* [TASK TO COMPLETE] Each line starting at the one that contains "Select the 192 GB/s bandwidth value" and ending at the one that contains "Task: Open the Forum menu item" must be returned exactly, and the rest of the listing is left out.

********

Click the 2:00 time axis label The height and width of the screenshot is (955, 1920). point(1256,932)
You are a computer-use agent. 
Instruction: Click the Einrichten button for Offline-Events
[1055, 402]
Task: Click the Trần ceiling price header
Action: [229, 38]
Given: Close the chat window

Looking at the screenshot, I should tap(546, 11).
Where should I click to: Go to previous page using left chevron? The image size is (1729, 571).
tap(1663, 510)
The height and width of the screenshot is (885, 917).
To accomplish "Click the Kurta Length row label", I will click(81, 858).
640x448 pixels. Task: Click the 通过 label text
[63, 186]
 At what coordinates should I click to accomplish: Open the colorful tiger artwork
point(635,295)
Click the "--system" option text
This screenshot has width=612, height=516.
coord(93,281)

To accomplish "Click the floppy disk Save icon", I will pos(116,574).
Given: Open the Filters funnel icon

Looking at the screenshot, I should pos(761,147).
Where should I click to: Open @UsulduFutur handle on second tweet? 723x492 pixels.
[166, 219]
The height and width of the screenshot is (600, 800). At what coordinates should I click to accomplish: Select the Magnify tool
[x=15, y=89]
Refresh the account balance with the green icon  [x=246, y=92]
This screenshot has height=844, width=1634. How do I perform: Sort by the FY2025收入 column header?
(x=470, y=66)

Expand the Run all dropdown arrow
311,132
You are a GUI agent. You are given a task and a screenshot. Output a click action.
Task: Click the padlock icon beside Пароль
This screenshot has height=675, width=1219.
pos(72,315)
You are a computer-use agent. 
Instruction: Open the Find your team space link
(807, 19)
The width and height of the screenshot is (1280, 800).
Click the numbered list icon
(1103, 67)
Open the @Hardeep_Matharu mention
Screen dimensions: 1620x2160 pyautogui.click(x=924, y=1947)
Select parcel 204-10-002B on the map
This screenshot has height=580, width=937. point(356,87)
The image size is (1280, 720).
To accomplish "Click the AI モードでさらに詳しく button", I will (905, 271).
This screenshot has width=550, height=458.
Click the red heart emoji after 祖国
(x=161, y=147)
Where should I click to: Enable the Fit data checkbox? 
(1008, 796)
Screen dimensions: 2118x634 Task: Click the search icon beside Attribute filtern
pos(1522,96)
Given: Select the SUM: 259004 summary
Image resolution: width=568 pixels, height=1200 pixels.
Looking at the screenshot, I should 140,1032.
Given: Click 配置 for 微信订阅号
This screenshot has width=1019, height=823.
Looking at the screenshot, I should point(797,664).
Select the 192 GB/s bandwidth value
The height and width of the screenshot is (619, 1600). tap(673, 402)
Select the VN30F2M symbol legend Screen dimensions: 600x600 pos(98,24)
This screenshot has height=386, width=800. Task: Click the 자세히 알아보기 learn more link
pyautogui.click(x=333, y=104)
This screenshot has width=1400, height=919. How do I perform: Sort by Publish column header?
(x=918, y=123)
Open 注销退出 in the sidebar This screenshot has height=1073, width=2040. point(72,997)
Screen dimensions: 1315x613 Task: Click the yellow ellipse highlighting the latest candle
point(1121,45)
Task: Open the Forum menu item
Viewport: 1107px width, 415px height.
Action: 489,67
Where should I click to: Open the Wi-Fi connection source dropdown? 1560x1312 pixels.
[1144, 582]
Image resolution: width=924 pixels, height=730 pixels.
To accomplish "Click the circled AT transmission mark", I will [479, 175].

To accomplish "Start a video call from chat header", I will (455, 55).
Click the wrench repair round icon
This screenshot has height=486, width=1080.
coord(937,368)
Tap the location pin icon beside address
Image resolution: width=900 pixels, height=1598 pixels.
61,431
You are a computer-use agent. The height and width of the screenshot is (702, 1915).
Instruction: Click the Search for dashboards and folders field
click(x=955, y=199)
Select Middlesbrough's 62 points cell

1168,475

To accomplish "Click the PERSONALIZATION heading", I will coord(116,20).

********

* [ANSWER AREA]
Select the 192 GB/s bandwidth value
The height and width of the screenshot is (619, 1600). tap(673, 402)
Select the VN30F2M symbol legend Screen dimensions: 600x600 pos(98,24)
This screenshot has height=386, width=800. Task: Click the 자세히 알아보기 learn more link
pyautogui.click(x=333, y=104)
This screenshot has width=1400, height=919. How do I perform: Sort by Publish column header?
(x=918, y=123)
Open 注销退出 in the sidebar This screenshot has height=1073, width=2040. point(72,997)
Screen dimensions: 1315x613 Task: Click the yellow ellipse highlighting the latest candle
point(1121,45)
Task: Open the Forum menu item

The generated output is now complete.